Micah Walter / REUTERS
Rage Against the Machine isn't the first musical act to demand their music be removed from use on Rush Limbaugh's radio show, but they may be the most vehement.
Tom Morello, guitarist for the politically driven rock band, offered this message Thursday on his Twitter feed: “To Rush Limbaugh: Hey Jacka--, stop using our music on your racist, misogynist, right wing clown show. Sincerely, Rage Against The Machine.”
The provocative radio host has played the band’s track "Sleep Now In the Fire" as bumper music on his show.
Morello, a Grammy Award winner who performs as a solo act called Nightwatchman, is also co-founder of Axis of Justice, a non-profit political activist organization aimed at bringing together musicians, fans, and grassroots organizations to fight for social justice. He was in Austin this week performing at the South by Southwest music festival when he sent his tweet.
Rage Against the Machine is only the latest act to want their music pulled from Limbaugh's show after he called Georgetown law student Sandra Fluke a "slut" and a "prostitute" and demanded that she post an online sex video after she testified in favor of insurance companies covering contraception.
Peter Gabriel and Canadian rock band, Rush spoke out earlier, and now The Fabulous Thunderbirds, whose song "Tuff Enuff" and other music has been used on the show, want their music removed.
Fabulous Thunderbirds singer Kim Wilson says he was "mortified by (Limbaugh's) attack on this young woman," adding "there is no amount of money this guy could pay me to be a part of his cruel rhetoric."
But as Rolling Stone points out, bands may have no legal standing as far as demanding that their music be pulled.
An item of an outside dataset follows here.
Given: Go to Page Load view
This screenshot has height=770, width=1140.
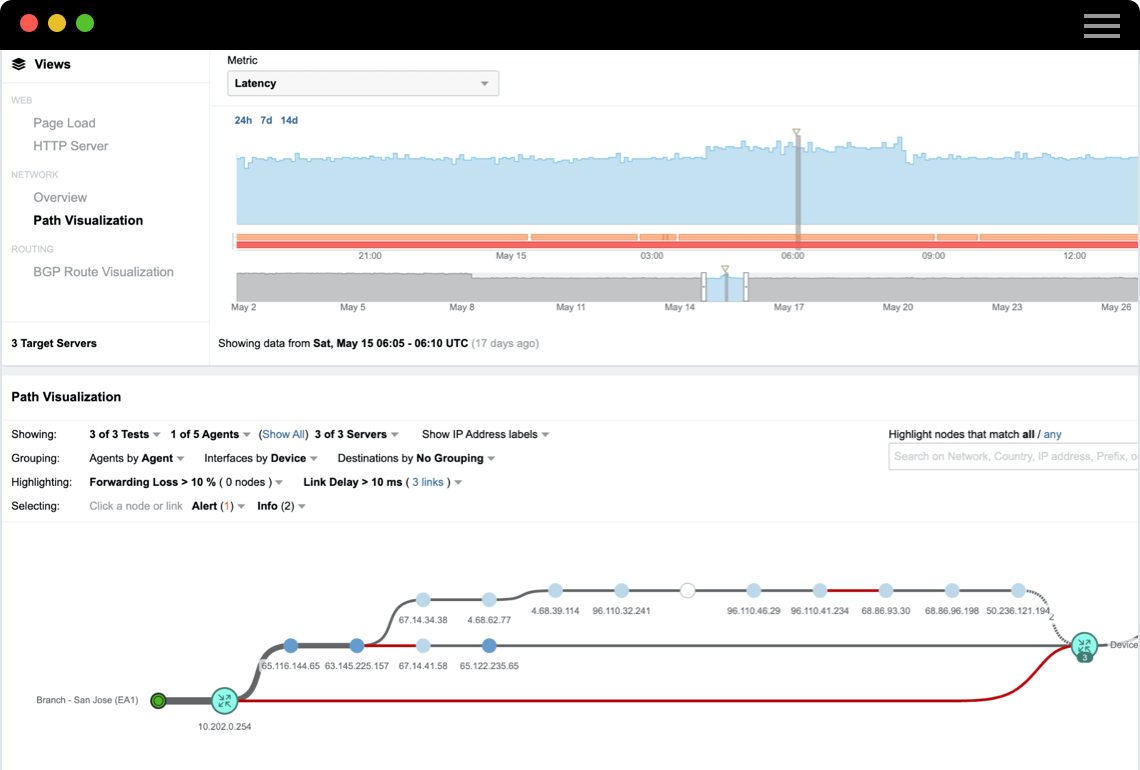Looking at the screenshot, I should point(64,123).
Attorney Larry Iser told the magazine that radio networks are covered under blanket agreements relating to songs in various publishing catalogs, and Limbaugh is likely well within his right to play the music.
And as some are pointing out, it's unlikely Limbaugh himself is sorting through lists of music and making these selections personally.
“Rush is a conservative, but he's not a racist, and anyone who listens to his show would see that,” writes reader Joe Fierro on Rolling Stone. “He's also pretty much deaf, and it is doubtful he picks his own "bumper " music these days, or would even be able to tell the difference between Rage Against the Machine and Nickelback.”